◆ EXCERPTED TEXT:
"""
Delete: Remove Data#

// Conditional delete
deltaTable.delete(expr("customerId = 'C2'"));

// SQL delete
spark.sql("DELETE FROM orders WHERE customerId = 'C2'");
// Conditional delete
deltaTable.delete(expr("customerId = 'C2'"))

// SQL delete
spark.sql("DELETE FROM orders WHERE customerId = 'C2'")

Merge (Upsert)#

// Prepare new order data
List<Row> newRows = Arrays.asList(
    RowFactory.create("O002", "C2", "Phone", 5, 700.0, "2024-01-17"),  // Update existing order
    RowFactory.create("O004", "C3", "Monitor", 2, 300.0, "2024-01-17") // Insert new order
);
Dataset<Row> newOrders = spark.createDataFrame(newRows, schema);

deltaTable.as("target")
    .merge(newOrders.as("source"), "target.orderId = source.orderId")
    .whenMatched().updateAll()
"""
◆ SOURCE DATA:
"""
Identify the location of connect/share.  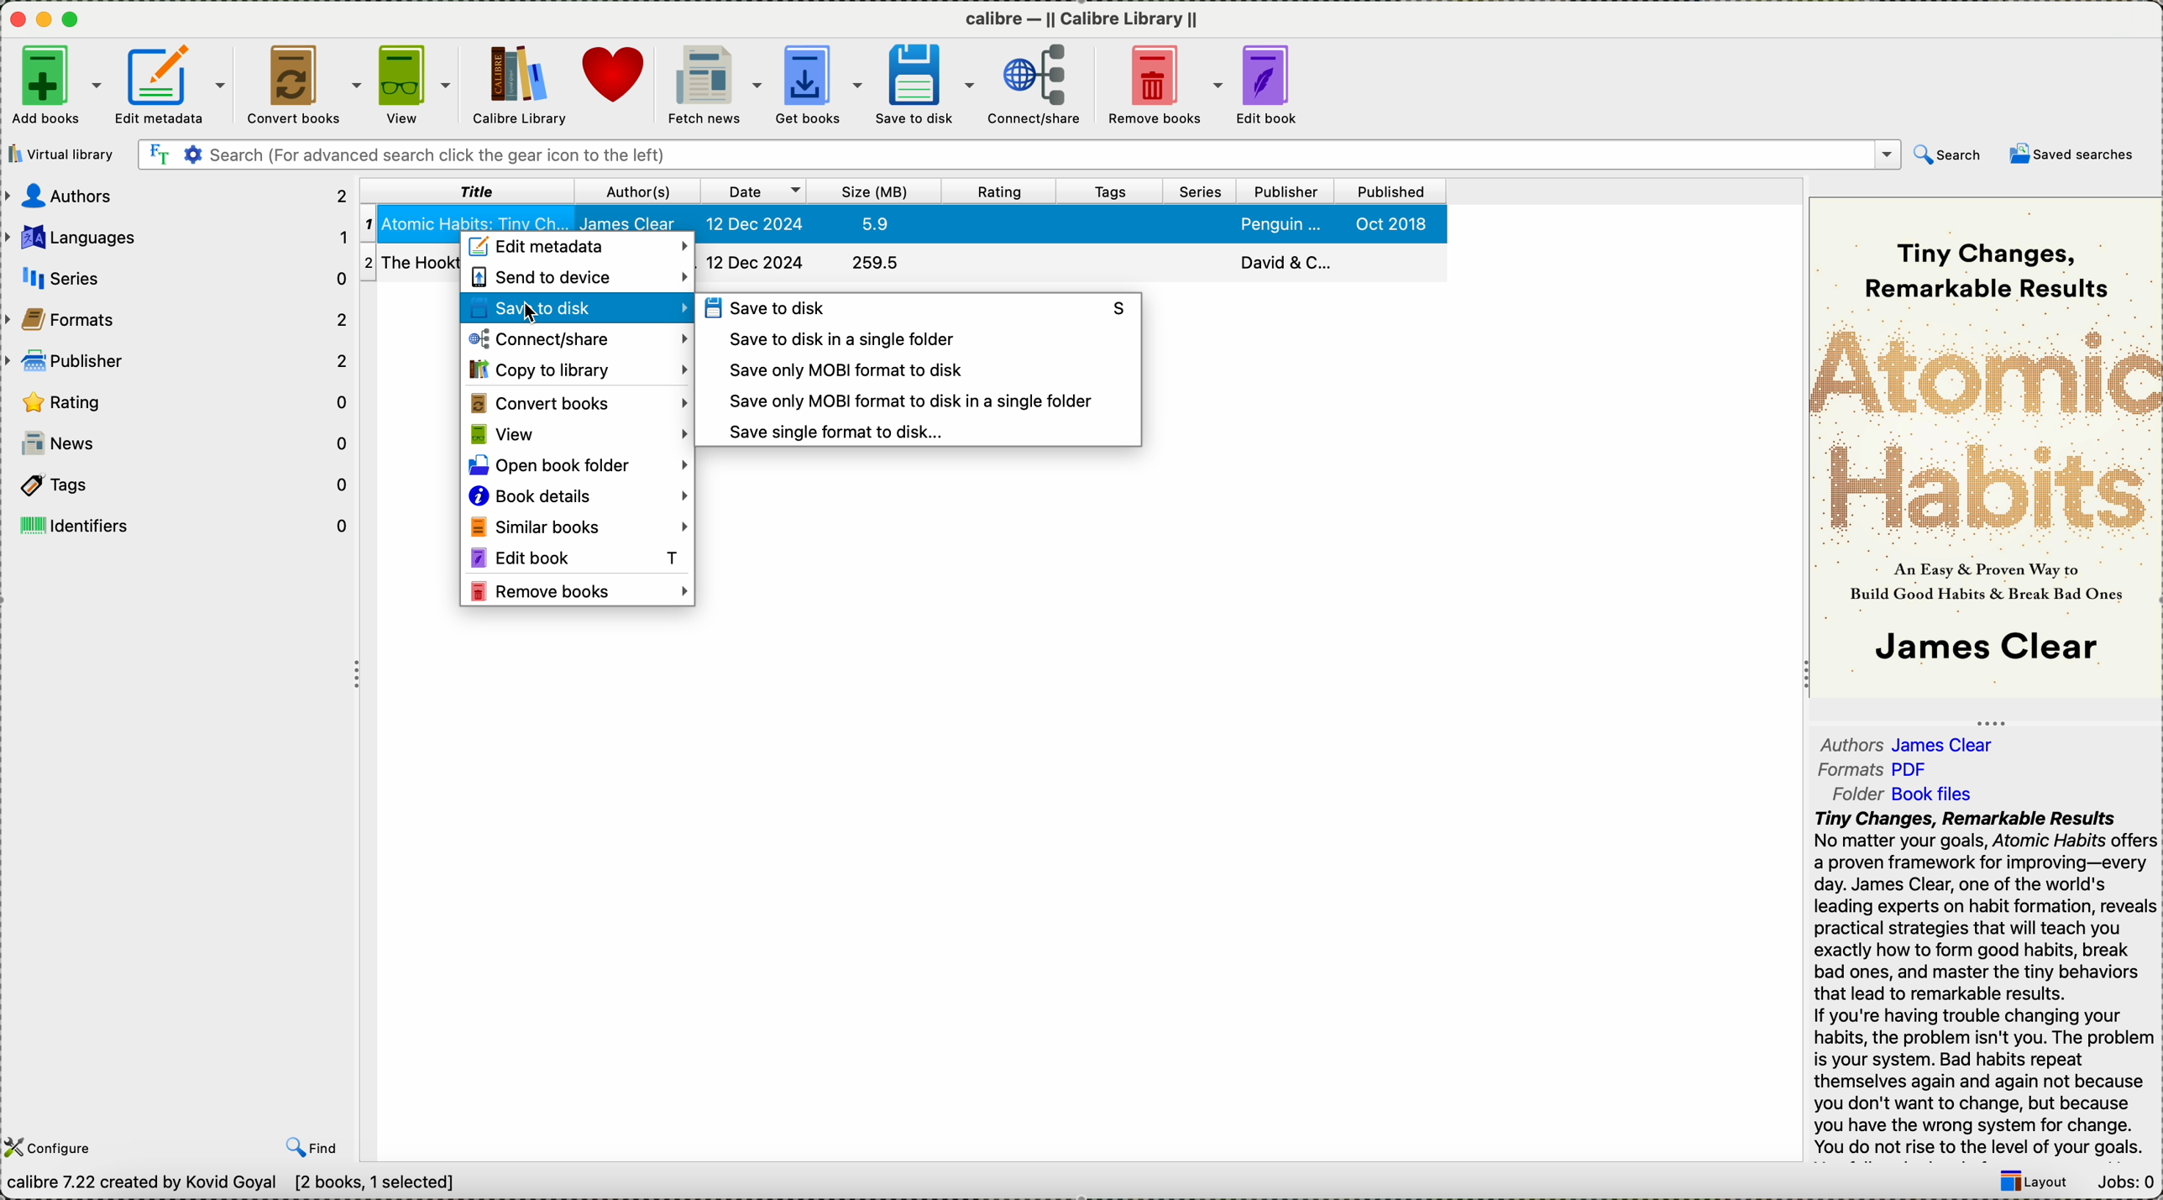
(1035, 86).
"""
◆ AIM: For the excerpt above on deleting and merging data, say whether each statement agrees with it, answering yes or no and quoting the deciding words. 1. The delete examples remove the data for customer C2. 2. The new row for order O004 is labeled as an update to an existing order. 3. The merge matches target and source rows on their customer ID.

◆ FULL RESPONSE:
1. Yes: "DELETE FROM orders WHERE customerId = 'C2'"
2. No: "// Insert new order"
3. No: "target.orderId = source.orderId"